TRENTON – Last year, more than 4 million New Jerseyans were affected by the single-largest data breach that year, involving Equifax.
There were a total of 958 data breaches reported to the State Police last year, a 41 percent increase over 2016 reports of 676 breaches.
New Jersey State Attorney General Gurbir S. Grewal and the New Jersey State Police, along with the Division of Consumer Affairs, in conjunction with National Cybersecurity Month, offered these tips to residents to keep their data secure:
- “Avoid clicking on e-mail links or attachments from unknown individuals, financial institutions, computer services or government agencies. To check out the message, go to the sender’s legitimate public website, and use the contact information provided.
- “Adjust device privacy settings to control sharing of data between applications, software and address books.
- “Choose a strong password containing letters, numbers and symbols. If a website offers two-factor authentication security, use it.
- “To protect your device from unauthorized access and malware software, install security software, often available from your internet provider, and ensure that firewall and anti-virus protections are updated continually.
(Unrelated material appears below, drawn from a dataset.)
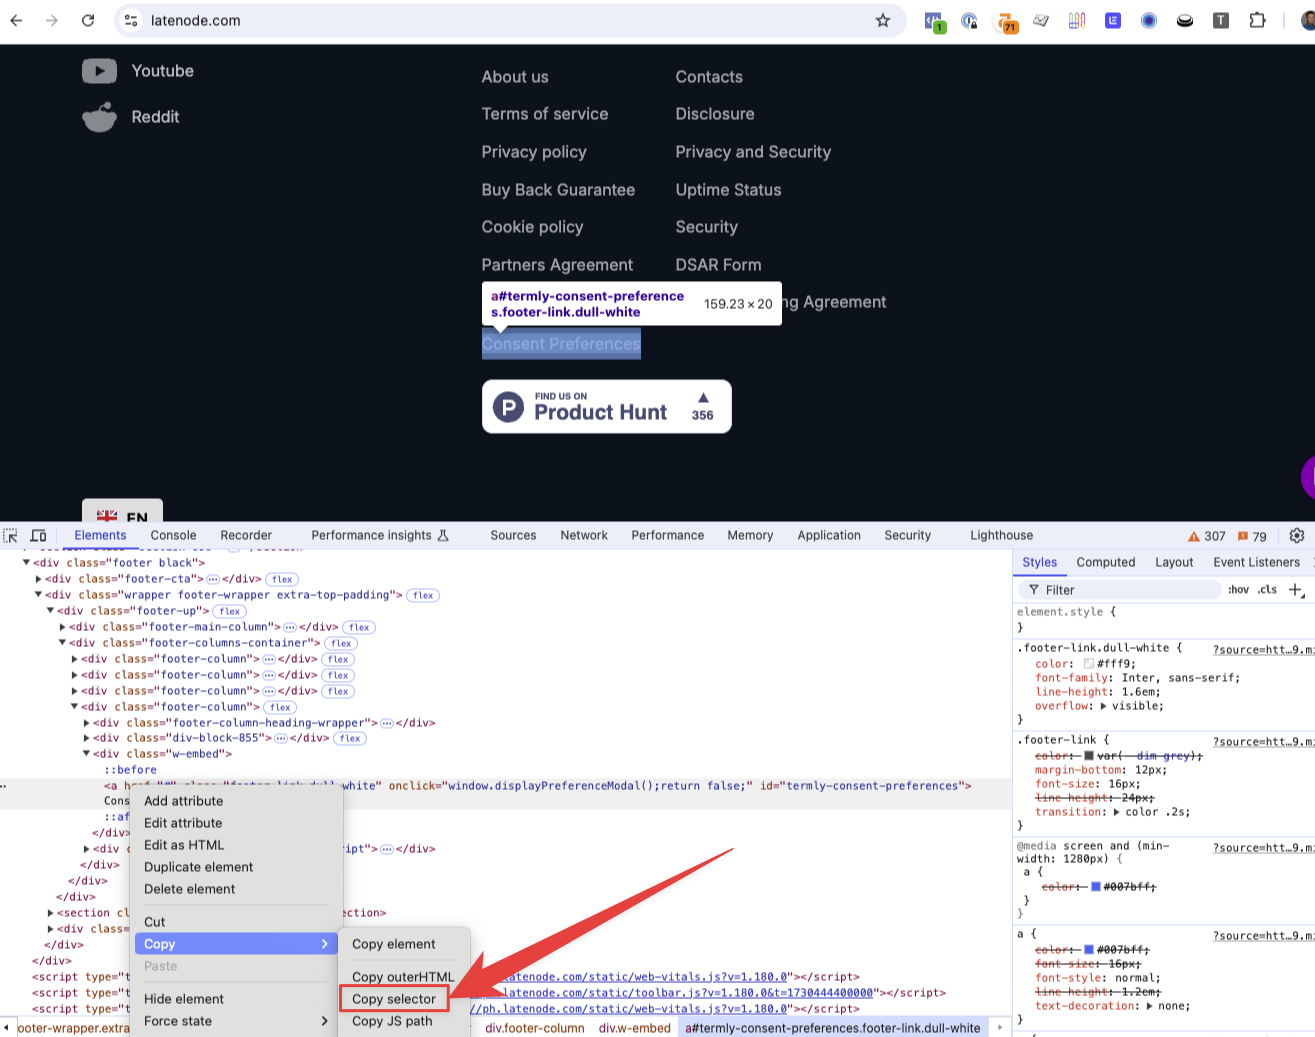
Task: Open the Chrome extensions puzzle icon
Action: click(1257, 21)
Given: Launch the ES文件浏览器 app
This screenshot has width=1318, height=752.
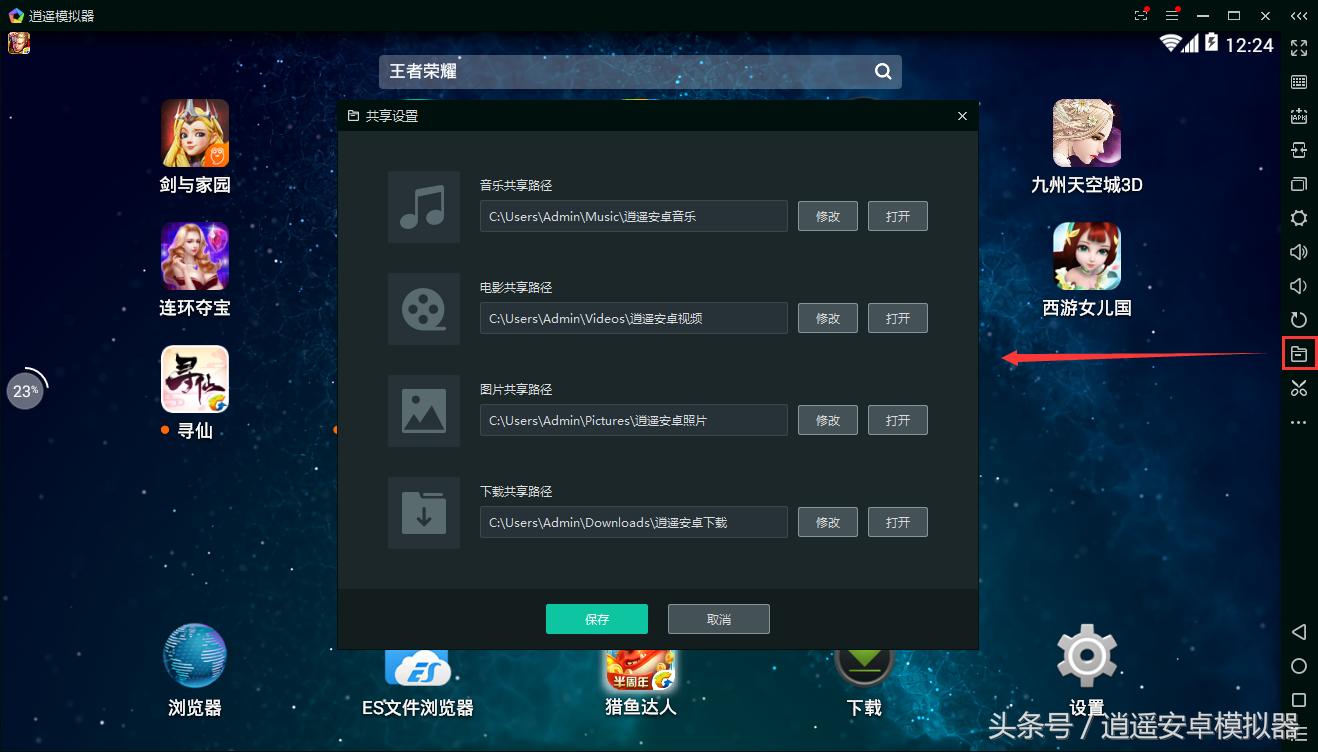Looking at the screenshot, I should pos(417,670).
- “Before disposing of any electronic device, wipe the hard drive using specialized software that will overwrite your information; or donate the device to a certified recycling facility that follows government standards for the destruction of data.
- “Under federal law, consumers can get three free credit reports per year through com. New Jersey law entitles consumers to an additional three free credit reports annually – one from each of the national credit reporting agencies. Scrupulous checking of credit reports, bank and credit card statements, and subscription services can catch identity theft at its earliest stages.
- “Avoid free Wi-Fi, especially for health, financial, and other personal transactions.
- “Parents can report concerns about websites directed to children to the Division of Consumer Affairs, which enforces the federal Children’s Online Privacy Protection Act (COPPA). Parents should take advantage of parental control software offered by their internet service provider, adjust browser settings to limit children’s access, and review history logs to monitor usage.”